Er selbst nominiert als Bundestrainer den Kader für die jährlich stattfindende WM und weitere internationale Turniere. Teilnehmen dürfen nur Menschen, die "obdach- oder wohnungslos sind oder waren, das darf aber nicht zu lange her sein, da gibt es strenge Kriterien", betont Graßhoff.
Die Teilnehmenden unterscheiden sich von Land zu Land deutlich, sind von jungen Straßengeflüchteten bis zu jahrelangen Suchtkranken breit gefächert. Das Ziel ist es, die Menschen zusammenzubringen. Schlafen können alle Teilnehmer in Hostels, für Essen ist durch die etwa 100 Ehrenamtlichen gesorgt. Insgesamt wurden etwa 75.000 Euro für die Umsetzung des Turniers investiert. Geld, welches dem sozialen Projekt durch einen Ideenwettbewerb der Stadt Hamburg und durch Spenden zur Verfügung gestanden hatte.
Verbesserungspotenzial gibt es dennoch, etwa in Sachen Ausrüstung. "Wir wünschen uns eine Art Kooperation mit dem DFB", sagt Graßhoff: "Es ist leider nicht so, dass der DFB sagt: Hey, das ist ein tolles Projekt. Ihr vertretet unsere Farben im Ausland."
Stattdessen müsse das deutsche Team immer wieder beim Verband nachhaken, um an Trikots zu kommen. Die DFB-Trikots, die das deutsche Team zur letztjährigen WM in Sacramento tragen sollte, kamen erst am Tag nach der Abreise an. "Bei den anderen Ländern ist es auf jeden Fall eine bessere Kooperation mit den nationalen Fußballverbänden", sagt Graßhoff: "Wir wollen in den Nationalfarben antreten, auch mit den richtigen Trikots vom DFB."
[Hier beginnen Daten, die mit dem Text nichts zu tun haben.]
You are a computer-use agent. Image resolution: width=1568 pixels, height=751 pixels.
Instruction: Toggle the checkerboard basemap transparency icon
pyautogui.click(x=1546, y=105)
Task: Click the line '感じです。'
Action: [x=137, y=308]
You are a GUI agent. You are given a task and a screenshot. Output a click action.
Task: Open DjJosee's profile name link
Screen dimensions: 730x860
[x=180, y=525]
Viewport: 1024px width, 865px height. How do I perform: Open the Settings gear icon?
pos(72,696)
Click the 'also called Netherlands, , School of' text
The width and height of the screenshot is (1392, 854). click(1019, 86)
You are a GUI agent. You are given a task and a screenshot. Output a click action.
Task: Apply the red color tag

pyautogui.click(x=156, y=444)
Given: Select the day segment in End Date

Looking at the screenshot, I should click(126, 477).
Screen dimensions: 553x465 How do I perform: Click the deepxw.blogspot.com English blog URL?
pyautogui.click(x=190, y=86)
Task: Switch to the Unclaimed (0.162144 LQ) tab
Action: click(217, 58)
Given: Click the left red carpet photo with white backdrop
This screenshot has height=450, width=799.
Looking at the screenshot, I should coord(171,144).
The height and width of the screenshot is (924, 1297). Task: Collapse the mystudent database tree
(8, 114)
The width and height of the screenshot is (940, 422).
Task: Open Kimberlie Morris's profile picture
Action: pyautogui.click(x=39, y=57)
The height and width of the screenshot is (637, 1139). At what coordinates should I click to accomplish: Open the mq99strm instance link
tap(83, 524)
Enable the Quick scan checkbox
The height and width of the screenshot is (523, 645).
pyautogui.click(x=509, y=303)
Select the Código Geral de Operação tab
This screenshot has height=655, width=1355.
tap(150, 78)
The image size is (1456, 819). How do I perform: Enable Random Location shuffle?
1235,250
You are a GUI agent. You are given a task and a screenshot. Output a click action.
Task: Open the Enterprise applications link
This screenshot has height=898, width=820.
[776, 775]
Und doch: Für die Spieler bleiben tolle Erinnerungen - ganz unabhängig von der Platzierung. "Es hat sehr viel Spaß gemacht, eine tolle Erfahrung", sagt Deutschland-Spieler Manuel Timmermann, der mit seinem Team zumindest das letzte Turnierspiel gewann: "Da können wir sehr viel Kraft und Motivation für den weiteren Weg rausziehen".